Measurement of the Low-temperature Loss Tangent of High-resistivity Silicon with a High Q-factor Superconducting Resonator

TL;DR

This study measures the loss tangent of high-resistivity silicon at millikelvin temperatures using a superconducting resonator, revealing non-monotonic temperature dependence and field effects relevant for quantum device coherence.

Contribution

It introduces a high-precision measurement technique for loss tangent in insulating materials at cryogenic temperatures, with a phenomenological model explaining the observed behavior.

Findings

Loss tangent values at millikelvin temperatures are quantified.

Non-monotonic temperature dependence of loss tangent is observed.
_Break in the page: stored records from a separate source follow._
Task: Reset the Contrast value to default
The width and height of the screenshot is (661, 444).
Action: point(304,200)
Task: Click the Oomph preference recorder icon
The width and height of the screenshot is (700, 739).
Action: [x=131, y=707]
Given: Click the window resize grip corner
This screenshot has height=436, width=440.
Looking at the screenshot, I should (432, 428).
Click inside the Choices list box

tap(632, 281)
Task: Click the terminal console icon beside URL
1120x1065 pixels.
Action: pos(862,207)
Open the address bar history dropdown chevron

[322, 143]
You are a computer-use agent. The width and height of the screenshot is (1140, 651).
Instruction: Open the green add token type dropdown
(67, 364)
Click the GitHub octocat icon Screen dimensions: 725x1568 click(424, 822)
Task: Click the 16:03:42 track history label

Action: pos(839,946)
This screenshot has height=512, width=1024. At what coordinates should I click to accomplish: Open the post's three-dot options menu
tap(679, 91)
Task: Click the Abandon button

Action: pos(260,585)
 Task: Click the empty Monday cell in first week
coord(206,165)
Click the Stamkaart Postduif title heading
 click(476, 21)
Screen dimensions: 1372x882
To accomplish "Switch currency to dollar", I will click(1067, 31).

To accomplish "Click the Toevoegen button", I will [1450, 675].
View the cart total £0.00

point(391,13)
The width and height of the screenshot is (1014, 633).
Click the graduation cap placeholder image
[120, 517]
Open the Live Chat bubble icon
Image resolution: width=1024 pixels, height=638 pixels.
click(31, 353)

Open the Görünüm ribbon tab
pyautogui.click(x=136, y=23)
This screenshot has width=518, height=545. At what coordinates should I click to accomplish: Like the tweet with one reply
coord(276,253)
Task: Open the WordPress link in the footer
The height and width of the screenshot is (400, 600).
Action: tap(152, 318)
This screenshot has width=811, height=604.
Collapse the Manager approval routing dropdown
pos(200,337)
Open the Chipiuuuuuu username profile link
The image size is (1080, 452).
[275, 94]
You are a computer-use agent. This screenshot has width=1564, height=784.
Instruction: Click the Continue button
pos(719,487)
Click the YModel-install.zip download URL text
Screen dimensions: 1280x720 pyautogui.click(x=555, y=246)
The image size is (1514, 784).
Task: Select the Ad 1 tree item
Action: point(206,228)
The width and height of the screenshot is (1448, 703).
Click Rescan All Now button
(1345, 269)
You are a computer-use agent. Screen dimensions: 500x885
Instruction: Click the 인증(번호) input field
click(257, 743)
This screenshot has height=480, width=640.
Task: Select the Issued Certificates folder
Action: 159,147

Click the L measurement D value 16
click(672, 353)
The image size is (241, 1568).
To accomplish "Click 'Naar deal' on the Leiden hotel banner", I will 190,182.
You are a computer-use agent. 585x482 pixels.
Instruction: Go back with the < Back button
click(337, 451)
Loss increases with electric field, explained by variable range hopping.

Abstract

In this letter, we present the direct loss tangent measurement of a high-resistivity intrinsic (100) silicon wafer in the temperature range from ~ 70 mK to 1 K, approaching the quantum regime. The measurement was performed using a technique that takes advantage of a high quality factor superconducting niobium resonator and allows to directly measure the loss tangent of insulating materials with high level of accuracy and precision. We report silicon loss tangent values at the lowest temperature and for electric field amplitudes comparable to those found in planar transmon devices one order of magnitude larger than what was previously estimated. In addition, we discover a non-monotonic trend of the loss tangent as a function of temperature that we describe by means of a phenomenological model based on variable range hopping conduction between localized states around the Fermi energy. We also observe that the dissipation increases as a function of the electric field and that this behavior can be qualitatively described by the variable range hopping conduction mechanism as well. This study lays the foundations for a novel approach to investigate the loss mechanisms and accurately estimate the loss tangent in insulating materials in the quantum regime, leading to a better understanding of coherence in quantum devices.